P0/P1 security findings are all fixed in v0.19.0:0. Remaining, none blocking:

**P2 — track:**
- No automated tests beyond the two redaction suites — swap state machine, proxies, SSH wrapper, and the StartOS package are untested; live-cluster paths (swap exec, audio, embeddings/search) are exercised only by hand. Biggest coverage gap; a small pytest harness for `build_launch_command` (incl. injection cases), swap transitions, and `_merge_words_with_speakers` is the highest-value start.
- Loose dependency floors permit vulnerable `python-multipart`/`starlette` (DoS CVEs) on rebuild; no lockfile; no upload size caps (`pyproject.toml`).
- Opaque HTTP 500 on `POST /api/models` / `PUT /knobs` when `MODELS_OVERRIDES` unset in dev (write to read-only `/data`) — catch the `OSError`.
- NGC API key still appears on the remote process command line (`nim.py`) — the quote-breakout risk is fixed; pass via stdin/env to also remove the process-list exposure.
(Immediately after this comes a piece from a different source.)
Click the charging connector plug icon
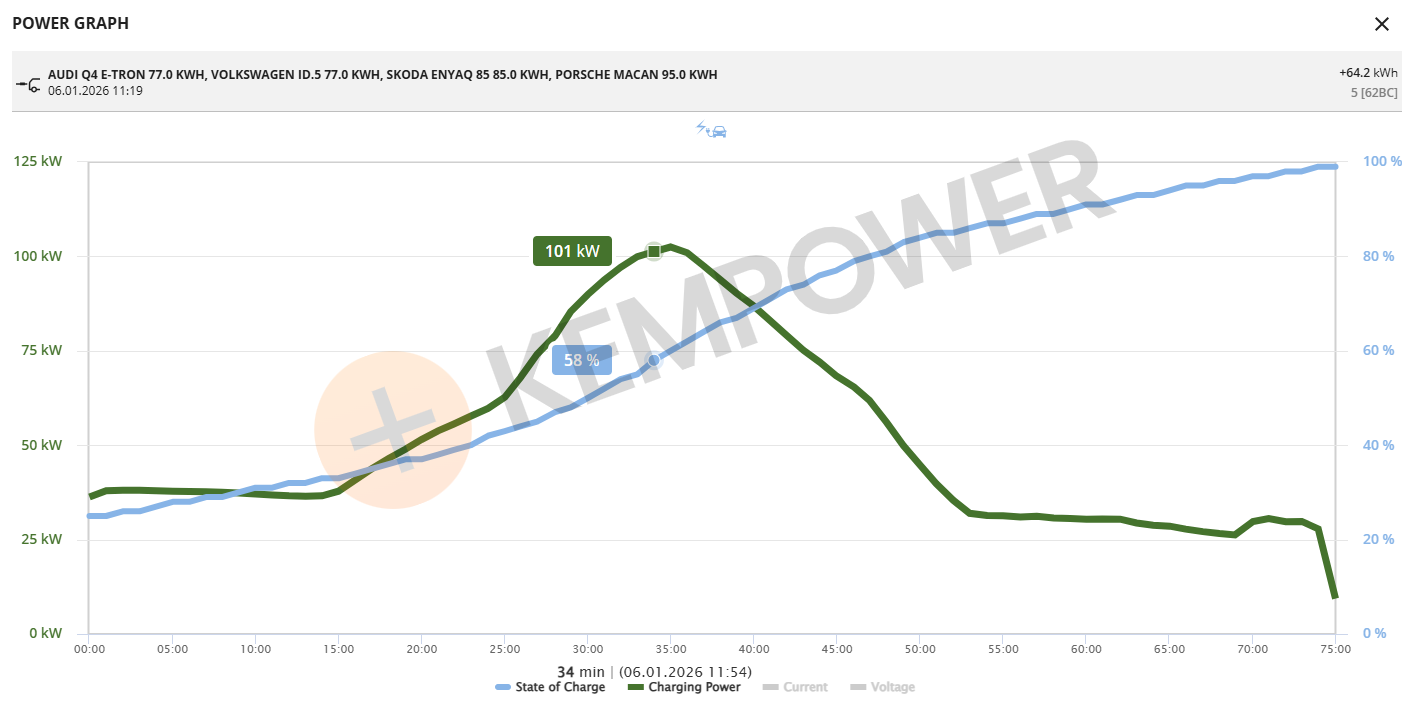 click(x=27, y=83)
- Global mutable `catalog` reassigned via `global`, shared across async requests with no snapshot (`server.py`) — latent race as concurrency grows.
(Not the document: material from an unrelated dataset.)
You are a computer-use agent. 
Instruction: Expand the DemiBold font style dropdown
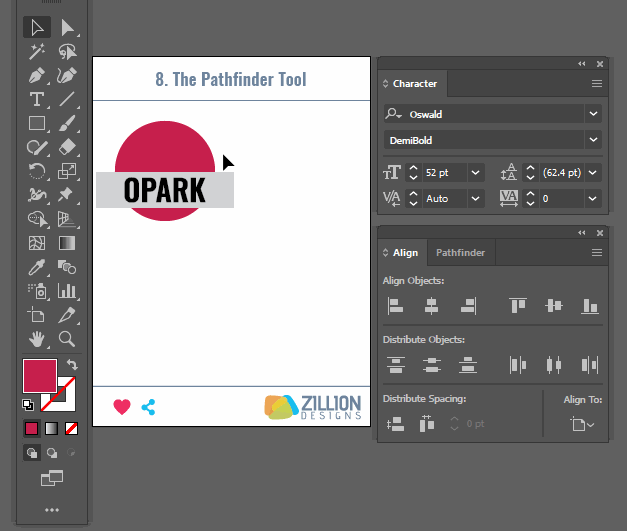coord(593,140)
- Container runs uvicorn as **root** bound to `0.0.0.0:9999` (no `USER` in Dockerfile) — amplifies any RCE blast radius.

**P3 — bulk-fix when next touching docs/packaging:**
- README Status block stale (`v0.2.3 / 0.13.0:4` → now v0.19.0:0); deprecated `@app.on_event` + hardcoded `app.version="0.1.0"`; `NimInstallBody.register` shadows `BaseModel` (rename → `register_service`); httpx class names leak into TTS/speech-models error text; one unescaped `innerHTML` sink (`app.js`) + `task_id` reflected in scrub JSON.
- Packaging: `marketingUrl`/`packageRepo`/`upstreamRepo` are `example.com` placeholders; broken `instructions.md` source link; per-service SSH users (`parakeet_user` etc.) absent from the Configure-Sparks action inputSpec (silent default-empty); `Makefile` builds only x86 though the manifest declares `aarch64`.
- Hardening misc: no body/upload size limits on `/v1/audio/*`, `/v1/chat/completions`, `/scrub`; `int(_env(...))` startup crash on bad `VLLM_PORT`; upstream error text echoed to clients.
- StartOS registry (only if ever pursuing it): source must be public + real repo URLs.